Reklama

Rosamund Pike: Nowa dziewczyna Bonda

23-letnia angielska aktorka Rosamund Pike radzi sobie coraz lepiej z rolą "dobrej" dziewczyny Jamesa Bonda w filmie "Die Another Day". Aktorka jest dumna, że dano jej szansę zagrania u boku Pierce'a Brosnana, który po raz czwarty wciela się w postać agenta 007. "Dziewczyna Bonda: to określenie jest powodem do dumy" - twierdzi Rosamund, która dotąd zagrała jedynie kilka ról w filmach i miniserialach telewizyjnych.

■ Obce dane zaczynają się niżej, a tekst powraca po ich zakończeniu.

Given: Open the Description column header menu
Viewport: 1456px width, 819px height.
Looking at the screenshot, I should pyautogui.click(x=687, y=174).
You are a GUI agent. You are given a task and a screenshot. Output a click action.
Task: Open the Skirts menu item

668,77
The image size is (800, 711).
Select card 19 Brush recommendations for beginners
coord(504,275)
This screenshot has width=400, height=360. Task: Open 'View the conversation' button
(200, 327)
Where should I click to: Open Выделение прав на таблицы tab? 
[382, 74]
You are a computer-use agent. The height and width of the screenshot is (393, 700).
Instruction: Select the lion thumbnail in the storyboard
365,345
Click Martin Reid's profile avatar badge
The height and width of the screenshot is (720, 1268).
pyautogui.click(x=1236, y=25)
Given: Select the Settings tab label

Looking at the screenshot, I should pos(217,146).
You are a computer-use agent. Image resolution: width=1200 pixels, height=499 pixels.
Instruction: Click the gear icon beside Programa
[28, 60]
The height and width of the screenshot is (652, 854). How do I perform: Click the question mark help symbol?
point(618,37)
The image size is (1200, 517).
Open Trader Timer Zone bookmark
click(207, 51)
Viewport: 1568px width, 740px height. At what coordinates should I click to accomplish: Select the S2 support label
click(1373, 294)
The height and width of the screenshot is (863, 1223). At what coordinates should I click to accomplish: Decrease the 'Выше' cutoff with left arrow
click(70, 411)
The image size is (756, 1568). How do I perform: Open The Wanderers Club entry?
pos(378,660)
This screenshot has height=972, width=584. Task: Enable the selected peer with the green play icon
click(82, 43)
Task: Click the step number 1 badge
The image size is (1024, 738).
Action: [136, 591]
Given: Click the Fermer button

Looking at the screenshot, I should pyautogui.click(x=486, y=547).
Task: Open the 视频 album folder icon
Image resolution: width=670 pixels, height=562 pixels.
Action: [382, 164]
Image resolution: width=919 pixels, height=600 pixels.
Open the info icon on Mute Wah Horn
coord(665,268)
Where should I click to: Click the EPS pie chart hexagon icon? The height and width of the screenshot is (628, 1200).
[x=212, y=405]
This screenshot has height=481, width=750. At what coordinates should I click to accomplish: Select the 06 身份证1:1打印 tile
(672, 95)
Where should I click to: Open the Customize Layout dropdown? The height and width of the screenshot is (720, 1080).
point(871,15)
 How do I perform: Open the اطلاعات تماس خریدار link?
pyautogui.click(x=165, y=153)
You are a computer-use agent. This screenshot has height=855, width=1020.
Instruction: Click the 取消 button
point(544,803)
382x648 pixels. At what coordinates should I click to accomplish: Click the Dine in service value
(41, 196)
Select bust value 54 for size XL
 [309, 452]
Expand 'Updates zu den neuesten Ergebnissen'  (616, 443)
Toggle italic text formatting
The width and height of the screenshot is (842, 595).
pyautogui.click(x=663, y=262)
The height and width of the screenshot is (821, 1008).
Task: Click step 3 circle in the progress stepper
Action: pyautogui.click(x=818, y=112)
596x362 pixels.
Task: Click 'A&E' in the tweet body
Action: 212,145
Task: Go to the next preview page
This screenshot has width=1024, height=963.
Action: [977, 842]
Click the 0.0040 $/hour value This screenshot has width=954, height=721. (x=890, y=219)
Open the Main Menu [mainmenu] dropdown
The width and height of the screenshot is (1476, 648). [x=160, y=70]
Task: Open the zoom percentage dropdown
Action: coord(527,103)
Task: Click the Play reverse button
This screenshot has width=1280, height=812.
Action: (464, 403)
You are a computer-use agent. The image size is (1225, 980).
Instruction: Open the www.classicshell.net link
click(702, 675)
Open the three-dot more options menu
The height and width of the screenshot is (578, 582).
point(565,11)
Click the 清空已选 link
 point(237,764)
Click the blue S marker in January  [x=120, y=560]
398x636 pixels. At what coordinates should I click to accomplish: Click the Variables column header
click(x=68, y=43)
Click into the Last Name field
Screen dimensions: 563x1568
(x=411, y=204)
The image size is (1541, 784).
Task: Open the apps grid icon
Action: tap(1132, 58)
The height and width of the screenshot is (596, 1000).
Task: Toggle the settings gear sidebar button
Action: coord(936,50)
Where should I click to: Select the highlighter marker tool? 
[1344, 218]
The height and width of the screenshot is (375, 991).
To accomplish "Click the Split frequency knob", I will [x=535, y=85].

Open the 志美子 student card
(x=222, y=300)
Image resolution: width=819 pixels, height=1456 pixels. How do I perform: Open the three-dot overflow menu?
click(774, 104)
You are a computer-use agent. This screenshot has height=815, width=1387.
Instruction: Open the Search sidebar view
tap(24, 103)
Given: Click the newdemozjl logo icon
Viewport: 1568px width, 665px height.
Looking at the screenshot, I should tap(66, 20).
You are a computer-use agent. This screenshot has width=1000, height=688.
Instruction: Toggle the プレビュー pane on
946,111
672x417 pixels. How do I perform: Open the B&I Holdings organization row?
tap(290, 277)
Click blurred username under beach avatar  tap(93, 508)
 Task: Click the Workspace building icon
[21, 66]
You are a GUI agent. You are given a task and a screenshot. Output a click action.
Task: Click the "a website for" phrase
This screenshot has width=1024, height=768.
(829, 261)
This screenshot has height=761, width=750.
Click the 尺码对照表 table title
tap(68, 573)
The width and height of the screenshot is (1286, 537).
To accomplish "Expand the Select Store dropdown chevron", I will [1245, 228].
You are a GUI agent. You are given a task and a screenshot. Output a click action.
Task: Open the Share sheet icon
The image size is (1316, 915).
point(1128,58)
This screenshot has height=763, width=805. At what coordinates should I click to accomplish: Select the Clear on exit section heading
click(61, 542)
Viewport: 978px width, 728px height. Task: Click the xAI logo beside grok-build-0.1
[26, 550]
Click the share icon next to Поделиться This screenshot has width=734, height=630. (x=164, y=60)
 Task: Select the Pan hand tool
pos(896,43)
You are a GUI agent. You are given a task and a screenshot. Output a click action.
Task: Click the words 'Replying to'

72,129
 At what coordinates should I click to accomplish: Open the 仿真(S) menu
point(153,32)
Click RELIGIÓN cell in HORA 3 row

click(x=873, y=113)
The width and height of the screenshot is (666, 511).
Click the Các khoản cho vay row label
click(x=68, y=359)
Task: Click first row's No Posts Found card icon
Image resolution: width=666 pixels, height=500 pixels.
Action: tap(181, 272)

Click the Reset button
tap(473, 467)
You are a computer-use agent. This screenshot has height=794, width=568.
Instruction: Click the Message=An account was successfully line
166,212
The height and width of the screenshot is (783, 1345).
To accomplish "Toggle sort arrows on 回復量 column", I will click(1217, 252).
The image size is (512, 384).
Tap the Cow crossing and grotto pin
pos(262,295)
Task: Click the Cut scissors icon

"Moja bohaterka, Miranda Frost, na zawsze już zostanie dziewczyną Bonda. Jednak po zakończeniu realizacji filmu przestanę nią być" - przytomnie zauważa aktorka.

"Ten film jest jednak wyzwaniem i niezwykle ekscytującym doświadczeniem. W miarę postępu prac coraz bardziej się o tym przekonuję" - dodaje Pike.

Rosamund wspomina, że znalezienie się na planie z agentem 007 było dla niej wielkim przeżyciem. "Najpierw poznaje się Pierce'a Brosnana, który jest uroczym i dowcipnym człowiekiem. Potem lądujesz na planie Bonda i to jest coś, na co nie sposób się przygotować" - mówi młoda aktorka.

Reklama

Pike zachwyca się również ponadczasowością agenta 007.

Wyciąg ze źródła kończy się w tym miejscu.